• _Data for processing_
※

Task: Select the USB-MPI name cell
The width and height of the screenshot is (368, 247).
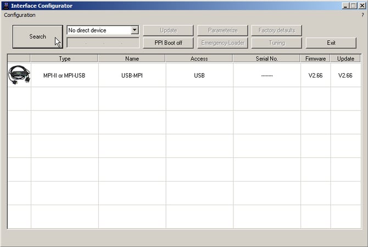Action: [x=132, y=75]
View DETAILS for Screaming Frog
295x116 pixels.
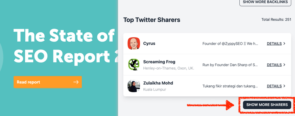click(x=274, y=65)
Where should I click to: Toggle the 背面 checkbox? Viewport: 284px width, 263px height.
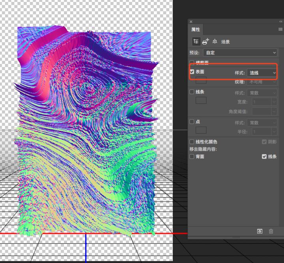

※

• _What is needed_
No picture is to be included when the lines from the one containing "The width and" through the end of the material above are output exactly; nothing else is written.

• _Answer below_
The width and height of the screenshot is (368, 247).
Action: [x=132, y=75]
View DETAILS for Screaming Frog
295x116 pixels.
click(x=274, y=65)
Where should I click to: Toggle the 背面 checkbox? Viewport: 284px width, 263px height.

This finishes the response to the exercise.